Unlike the distracting subtitles of, say, Home Again, the visual text in Blood Pressure suggests the warmth and
sense of connection one receives from personable communications that actually
read like communication. Whereas the texts Nicole sends back and forth with her
daughter Kat (Tatiana Maslany) are quick communiqués made simply for the sake
of relaying a message, the letters from the anonymous sender allow for
closeness. Their part of a relationship, while Kat’s constant texting takes
away from the bond she has with her mother and vice-versa. The letters
themselves are frank compositions. Honest, fully worded, clearly articulated
messages—written on paper and pen, no less—seem like novelties from a bygone
time.
Blood Pressure
feels like an old-school product itself as the papers lead Nicole down a dark
trail. This thriller builds slowly and creates a psychology for its protagonist
that will be used against her in the surprising turn of its final act. As
Nicole pushes herself to new limits to meet the writer’s demands, Blood Pressure compose a provocative
message about the lengths to which people might go in order to escape the
suffocating monotony of our impersonal communities.

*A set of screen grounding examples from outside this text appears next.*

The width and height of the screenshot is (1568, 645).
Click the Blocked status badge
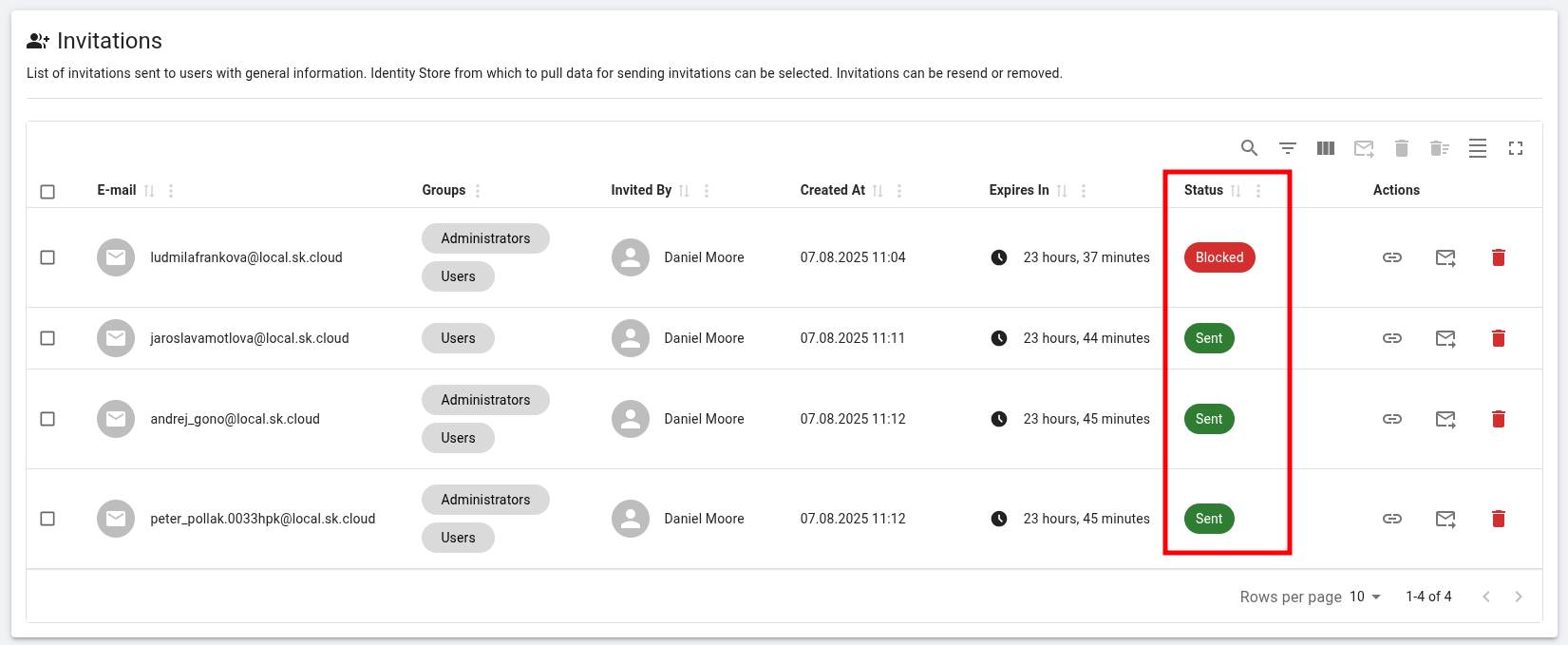[x=1219, y=257]
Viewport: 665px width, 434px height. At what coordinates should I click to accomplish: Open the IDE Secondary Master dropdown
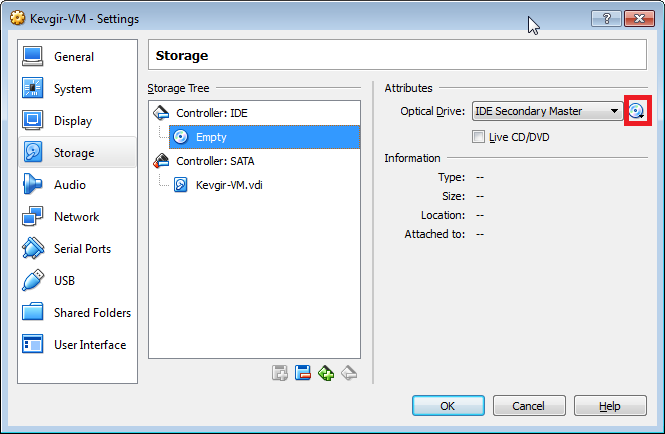(547, 111)
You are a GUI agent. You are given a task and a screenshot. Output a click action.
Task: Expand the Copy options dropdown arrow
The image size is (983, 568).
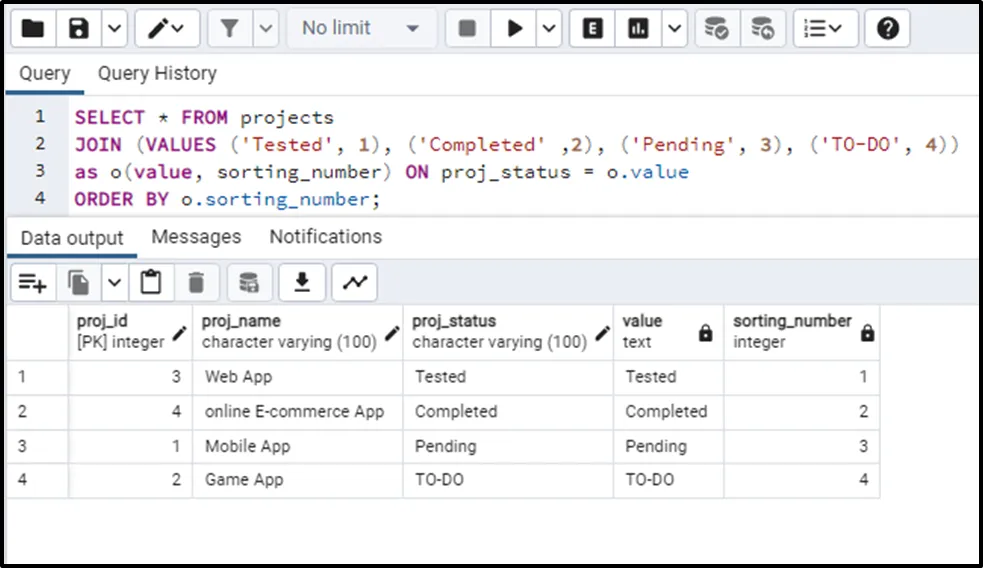pyautogui.click(x=113, y=284)
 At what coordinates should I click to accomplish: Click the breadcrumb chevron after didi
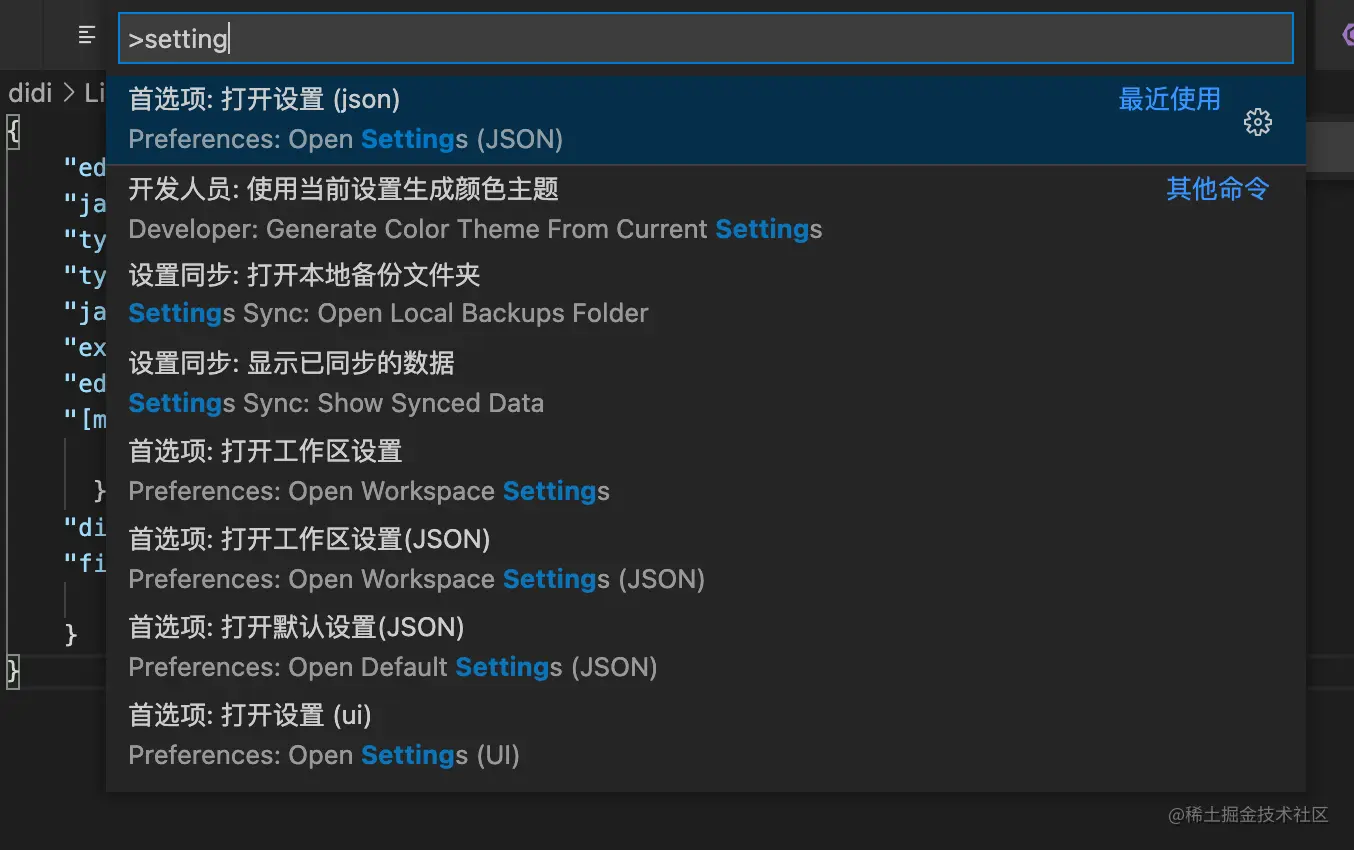(69, 93)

Garrity sets the drama in a
world that captures the disconnected sprawl of Toronto, with DP Ben Licty
offering some striking shots of Toronto’s smoggy cityscape and its spider-web-like
expressways and busy streets.
Garrity (whose My
Awkward Sexual Adventure made last year’s Canada’s Top Ten) delivers a clever
thriller that relies on character and a strong sense of place. Nicole’s urge to
escape plays out smartly thanks to Giroux as she takes Nicole on a remarkable
arc, transforming her from a sullen, impassive defeatist to a woman empowered
by life yet trapped in an all-consuming verve of passion and escapism. Giroux
is joined by a cast of worthy co-stars, especially Maslany as her daughter, but
this could easily have been a one-woman show.
Blood Pressure is
a slow, methodically paced thriller that leads not to action, but to intriguing
consequences. The morale question it raises about one’s desire for escapism are
potent, especially when one must leave the darkness of the theatre and, sigh,
return to reality.
Rating: ★★★½ (out of ★★★★★)
Blood Pressure is currently playing in Toronto at the Carlton.
It plays in Ottawa at The ByTowne beginning May 31.
It plays in Ottawa at The ByTowne beginning May 31.